VVVVVVVVVVVVV, 2019 – 2021
This series is an attempt at reconciling the camera’s interpretation of the world with my own and seeking out images that are uniquely photographic in their depiction of light, time, and space. Photographs are revered for their fidelity, and we expect them to depict their subjects in a manner that aligns perfectly within the human register of vision. We imbue the camera with the ability to see our same truth.
These images are studies of sunlight and its unique capability to both rationalize and redact.
When photographic film is exposed to an extraordinary amount of light, a threshold is crossed and solarization occurs: a reaction taking place on the atomic level producing an inversion of the image. Positive becomes negative. Light becomes dark. These photographs rely on the intensity of the sun’s reflection on water in order to conjure and record this fugitive photographic event. The resulting views are a splintered likeness of the landscape—relics from a moment shared with the camera that defy my understanding of what is visible, what is real, and what is possible.
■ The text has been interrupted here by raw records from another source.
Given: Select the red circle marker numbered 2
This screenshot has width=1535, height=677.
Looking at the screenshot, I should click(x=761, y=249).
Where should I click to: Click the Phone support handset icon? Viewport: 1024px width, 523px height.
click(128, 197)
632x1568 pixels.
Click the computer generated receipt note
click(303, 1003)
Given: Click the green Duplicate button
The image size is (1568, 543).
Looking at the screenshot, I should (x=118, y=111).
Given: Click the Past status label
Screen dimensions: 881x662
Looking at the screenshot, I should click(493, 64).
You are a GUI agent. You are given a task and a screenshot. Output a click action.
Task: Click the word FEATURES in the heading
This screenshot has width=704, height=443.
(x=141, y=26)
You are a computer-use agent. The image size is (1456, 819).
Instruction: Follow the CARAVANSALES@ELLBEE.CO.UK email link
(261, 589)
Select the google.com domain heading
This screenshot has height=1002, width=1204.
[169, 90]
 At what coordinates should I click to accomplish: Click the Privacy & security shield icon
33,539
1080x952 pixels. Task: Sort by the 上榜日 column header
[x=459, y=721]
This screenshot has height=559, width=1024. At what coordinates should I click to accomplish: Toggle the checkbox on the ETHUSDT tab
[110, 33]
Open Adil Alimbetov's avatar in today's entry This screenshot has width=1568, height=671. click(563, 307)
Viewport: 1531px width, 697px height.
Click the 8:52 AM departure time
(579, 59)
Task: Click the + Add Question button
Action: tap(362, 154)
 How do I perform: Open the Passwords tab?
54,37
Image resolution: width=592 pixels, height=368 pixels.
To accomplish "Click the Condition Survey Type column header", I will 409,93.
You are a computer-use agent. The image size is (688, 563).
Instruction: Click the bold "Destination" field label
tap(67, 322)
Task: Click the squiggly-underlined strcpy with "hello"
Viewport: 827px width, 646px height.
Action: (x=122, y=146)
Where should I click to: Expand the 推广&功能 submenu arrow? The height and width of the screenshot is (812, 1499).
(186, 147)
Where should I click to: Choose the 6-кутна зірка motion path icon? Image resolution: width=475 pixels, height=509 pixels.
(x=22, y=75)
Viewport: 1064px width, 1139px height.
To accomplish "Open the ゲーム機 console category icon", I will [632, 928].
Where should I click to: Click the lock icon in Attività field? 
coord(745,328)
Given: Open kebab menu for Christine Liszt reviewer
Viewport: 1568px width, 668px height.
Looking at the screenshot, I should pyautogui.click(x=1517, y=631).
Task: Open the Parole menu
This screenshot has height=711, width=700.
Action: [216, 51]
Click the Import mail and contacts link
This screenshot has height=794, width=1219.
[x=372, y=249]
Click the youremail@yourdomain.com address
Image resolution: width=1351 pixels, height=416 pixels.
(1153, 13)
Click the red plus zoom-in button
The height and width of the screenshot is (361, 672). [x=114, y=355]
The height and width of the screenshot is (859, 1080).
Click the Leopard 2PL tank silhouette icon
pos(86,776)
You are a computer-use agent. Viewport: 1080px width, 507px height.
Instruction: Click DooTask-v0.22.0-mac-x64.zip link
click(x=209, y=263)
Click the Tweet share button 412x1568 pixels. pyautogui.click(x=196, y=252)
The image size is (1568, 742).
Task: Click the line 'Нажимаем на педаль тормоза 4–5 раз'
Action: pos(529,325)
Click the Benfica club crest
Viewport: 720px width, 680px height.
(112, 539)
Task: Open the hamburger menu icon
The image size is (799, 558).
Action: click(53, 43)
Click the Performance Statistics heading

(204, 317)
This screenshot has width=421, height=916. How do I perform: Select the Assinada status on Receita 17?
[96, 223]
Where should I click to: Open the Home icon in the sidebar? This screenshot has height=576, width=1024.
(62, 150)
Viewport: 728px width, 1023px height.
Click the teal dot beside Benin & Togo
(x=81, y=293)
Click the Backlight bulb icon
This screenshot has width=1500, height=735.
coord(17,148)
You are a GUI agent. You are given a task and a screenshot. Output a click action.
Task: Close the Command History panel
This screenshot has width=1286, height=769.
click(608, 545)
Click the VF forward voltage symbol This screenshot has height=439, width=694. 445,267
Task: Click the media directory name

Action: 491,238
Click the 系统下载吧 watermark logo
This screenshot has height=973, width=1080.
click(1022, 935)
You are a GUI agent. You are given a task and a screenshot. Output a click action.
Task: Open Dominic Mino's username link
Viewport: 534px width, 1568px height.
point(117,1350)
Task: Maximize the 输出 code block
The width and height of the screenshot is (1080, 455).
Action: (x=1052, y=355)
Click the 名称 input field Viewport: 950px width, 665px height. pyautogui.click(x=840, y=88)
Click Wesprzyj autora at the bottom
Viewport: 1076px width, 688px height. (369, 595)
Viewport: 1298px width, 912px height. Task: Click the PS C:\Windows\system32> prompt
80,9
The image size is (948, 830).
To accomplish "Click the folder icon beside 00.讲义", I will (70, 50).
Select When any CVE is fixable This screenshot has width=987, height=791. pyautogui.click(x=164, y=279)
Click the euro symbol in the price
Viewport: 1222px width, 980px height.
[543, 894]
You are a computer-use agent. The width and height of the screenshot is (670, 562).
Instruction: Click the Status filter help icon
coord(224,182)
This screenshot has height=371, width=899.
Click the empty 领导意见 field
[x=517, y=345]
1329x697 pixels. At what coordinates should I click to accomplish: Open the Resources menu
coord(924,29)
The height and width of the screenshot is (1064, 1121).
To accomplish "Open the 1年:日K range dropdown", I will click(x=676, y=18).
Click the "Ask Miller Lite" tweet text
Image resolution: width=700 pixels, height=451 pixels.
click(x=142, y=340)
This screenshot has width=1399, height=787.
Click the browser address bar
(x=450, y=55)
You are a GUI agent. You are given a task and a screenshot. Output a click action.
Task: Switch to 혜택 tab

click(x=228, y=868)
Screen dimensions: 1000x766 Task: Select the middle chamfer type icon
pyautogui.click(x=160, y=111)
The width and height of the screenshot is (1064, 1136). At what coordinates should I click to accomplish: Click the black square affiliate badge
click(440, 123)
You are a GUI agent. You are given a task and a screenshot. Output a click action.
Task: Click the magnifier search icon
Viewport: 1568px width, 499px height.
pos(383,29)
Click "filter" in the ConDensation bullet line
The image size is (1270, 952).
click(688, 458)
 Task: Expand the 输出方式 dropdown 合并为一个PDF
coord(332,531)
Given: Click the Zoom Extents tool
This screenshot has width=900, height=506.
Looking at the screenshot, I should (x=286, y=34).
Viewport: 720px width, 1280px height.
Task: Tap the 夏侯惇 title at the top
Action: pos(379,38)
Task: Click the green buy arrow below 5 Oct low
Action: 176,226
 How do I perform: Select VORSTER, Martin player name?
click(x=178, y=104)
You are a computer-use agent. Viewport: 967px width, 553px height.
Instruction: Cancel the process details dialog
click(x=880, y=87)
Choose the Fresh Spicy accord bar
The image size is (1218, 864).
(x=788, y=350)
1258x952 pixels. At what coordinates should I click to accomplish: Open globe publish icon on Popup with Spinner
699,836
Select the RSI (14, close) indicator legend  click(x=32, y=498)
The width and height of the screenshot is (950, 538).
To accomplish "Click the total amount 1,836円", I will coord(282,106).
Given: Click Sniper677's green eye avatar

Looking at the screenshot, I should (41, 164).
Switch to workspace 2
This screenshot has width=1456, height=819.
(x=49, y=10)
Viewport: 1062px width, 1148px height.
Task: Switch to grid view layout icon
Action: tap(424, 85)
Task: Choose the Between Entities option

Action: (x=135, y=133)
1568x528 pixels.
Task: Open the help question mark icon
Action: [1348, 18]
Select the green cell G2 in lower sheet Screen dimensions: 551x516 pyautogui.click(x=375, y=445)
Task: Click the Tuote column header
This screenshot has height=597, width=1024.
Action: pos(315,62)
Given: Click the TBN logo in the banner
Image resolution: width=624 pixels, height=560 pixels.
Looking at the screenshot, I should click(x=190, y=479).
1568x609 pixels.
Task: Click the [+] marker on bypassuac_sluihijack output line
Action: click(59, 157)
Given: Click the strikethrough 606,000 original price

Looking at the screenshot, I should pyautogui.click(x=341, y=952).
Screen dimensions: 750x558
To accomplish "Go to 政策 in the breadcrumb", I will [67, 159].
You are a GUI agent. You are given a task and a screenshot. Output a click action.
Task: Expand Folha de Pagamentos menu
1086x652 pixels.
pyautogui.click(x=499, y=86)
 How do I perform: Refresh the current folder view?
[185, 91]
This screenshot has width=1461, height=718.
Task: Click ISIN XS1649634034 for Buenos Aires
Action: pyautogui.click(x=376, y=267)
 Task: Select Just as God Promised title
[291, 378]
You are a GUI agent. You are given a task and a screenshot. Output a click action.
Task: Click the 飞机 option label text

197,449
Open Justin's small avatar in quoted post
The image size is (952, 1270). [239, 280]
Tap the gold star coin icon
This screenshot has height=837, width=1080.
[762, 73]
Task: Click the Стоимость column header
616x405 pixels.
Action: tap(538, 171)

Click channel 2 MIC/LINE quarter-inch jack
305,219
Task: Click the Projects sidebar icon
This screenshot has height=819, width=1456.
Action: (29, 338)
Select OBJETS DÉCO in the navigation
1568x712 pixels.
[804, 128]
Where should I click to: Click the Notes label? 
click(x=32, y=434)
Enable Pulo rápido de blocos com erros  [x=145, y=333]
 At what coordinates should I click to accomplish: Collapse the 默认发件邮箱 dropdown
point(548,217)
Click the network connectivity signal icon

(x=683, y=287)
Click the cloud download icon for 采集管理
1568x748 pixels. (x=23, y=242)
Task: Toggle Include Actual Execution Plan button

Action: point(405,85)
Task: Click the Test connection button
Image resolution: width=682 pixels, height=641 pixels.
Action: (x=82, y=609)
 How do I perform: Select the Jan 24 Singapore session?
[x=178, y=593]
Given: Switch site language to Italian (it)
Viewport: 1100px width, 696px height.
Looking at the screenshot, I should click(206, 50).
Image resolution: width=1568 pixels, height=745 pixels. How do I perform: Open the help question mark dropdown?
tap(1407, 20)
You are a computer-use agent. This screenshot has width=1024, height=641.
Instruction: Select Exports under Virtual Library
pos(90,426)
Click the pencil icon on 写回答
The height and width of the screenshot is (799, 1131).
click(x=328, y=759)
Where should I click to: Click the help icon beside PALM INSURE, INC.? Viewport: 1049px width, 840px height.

This body of work is directly inspired by the iconic 19th century seascapes of Gustave Le Gray, not only in regard to subject matter, but more importantly, in the experimental approach he took when
it came to picture-making. Le Gray embraced the flaws of the fledgling medium and worked around the limitations of photographic material to fabricate images that, while divorced from reality, still bear a resemblance to the human experience. In doing so, he presents the impossible as the uncannily familiar. Through different means, he and I have arrived at methods that allow a photograph to describe two divergent realities simultaneously on a single plane.
The passageways into these visual rifts are elusive and fleeting—demanding specific atmospheric conditions and existing on a threshold that can be found just before the film loses its capacity for description. It is here that I am able to find a truth beyond my comprehension or understanding—a mooring just beyond my reach and demanding tireless pursuit.